4Adaptability or versatility
If LIDAR systems are used to identify ground-based objects, then the system is not limited by weather conditions, but the range and resolution are predefined and limited
Solution Approach 1:
The patent creates a universal radar-based detection system that can perform multiple functions: identifying ground-based objects, detecting airborne objects, and providing weather-independent operation. By making the radar system multi-functional through machine learning enhancement, it can adapt to various detection scenarios and object types without requiring separate specialized systems for each function, thereby achieving weather independence with flexible detection capabilities.
Applied Scientific Principles
This section explains which scientific principles are used to turn an abstract innovation direction into a practical engineering solution.
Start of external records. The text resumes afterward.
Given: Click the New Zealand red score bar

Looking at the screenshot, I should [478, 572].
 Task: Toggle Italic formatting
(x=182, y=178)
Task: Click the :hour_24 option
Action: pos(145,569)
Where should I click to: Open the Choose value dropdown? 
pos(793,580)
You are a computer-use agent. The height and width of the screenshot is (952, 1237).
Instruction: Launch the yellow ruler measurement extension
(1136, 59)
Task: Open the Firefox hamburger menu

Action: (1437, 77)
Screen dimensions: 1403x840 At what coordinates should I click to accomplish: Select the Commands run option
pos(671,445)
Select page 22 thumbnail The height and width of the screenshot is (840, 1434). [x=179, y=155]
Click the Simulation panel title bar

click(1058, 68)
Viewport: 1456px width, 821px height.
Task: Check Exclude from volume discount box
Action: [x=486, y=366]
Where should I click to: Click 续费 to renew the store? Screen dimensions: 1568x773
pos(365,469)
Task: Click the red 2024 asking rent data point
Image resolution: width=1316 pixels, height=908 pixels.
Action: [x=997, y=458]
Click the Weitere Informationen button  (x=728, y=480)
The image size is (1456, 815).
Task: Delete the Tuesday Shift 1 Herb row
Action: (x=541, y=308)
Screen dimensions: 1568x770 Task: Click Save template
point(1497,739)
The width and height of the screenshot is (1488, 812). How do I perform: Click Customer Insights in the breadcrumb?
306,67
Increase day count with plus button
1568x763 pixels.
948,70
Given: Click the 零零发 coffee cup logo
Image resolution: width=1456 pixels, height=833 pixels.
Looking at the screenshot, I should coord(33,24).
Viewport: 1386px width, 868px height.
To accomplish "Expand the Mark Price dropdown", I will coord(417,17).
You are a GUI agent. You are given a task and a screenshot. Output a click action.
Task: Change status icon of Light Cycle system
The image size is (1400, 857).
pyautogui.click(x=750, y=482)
Function Achieved in This Case
Enables reliable identification of ground-based objects and aircraft landing surfaces, even in adverse weather, by processing radar signals to improve detection accuracy and confidence, facilitating safe landing and taxiing operations.
Implementation Method 1
Radar is utilized for a variety of purposes including the identification of objects in a scene
Implementation Method 2
converting the IQ data to one or more initial range-doppler maps
Implementation Method 3
evaluating the one or more initial range-doppler maps with a machine learning model to generate the model
Data Source
AI summary
A method, apparatus and computer program product are provided to generate a model of one or more objects relative to a vehicle. In the context of a method, radar information is received in the form of in-phase quadrature (IQ) data and the IQ data is converted to one or more first range-doppler maps. The method further includes evaluating the one or more first range-doppler maps with a machine learning model to generate the model that captures the detection of the one or more objects relative to the vehicle. A corresponding apparatus and computer program product are also provided.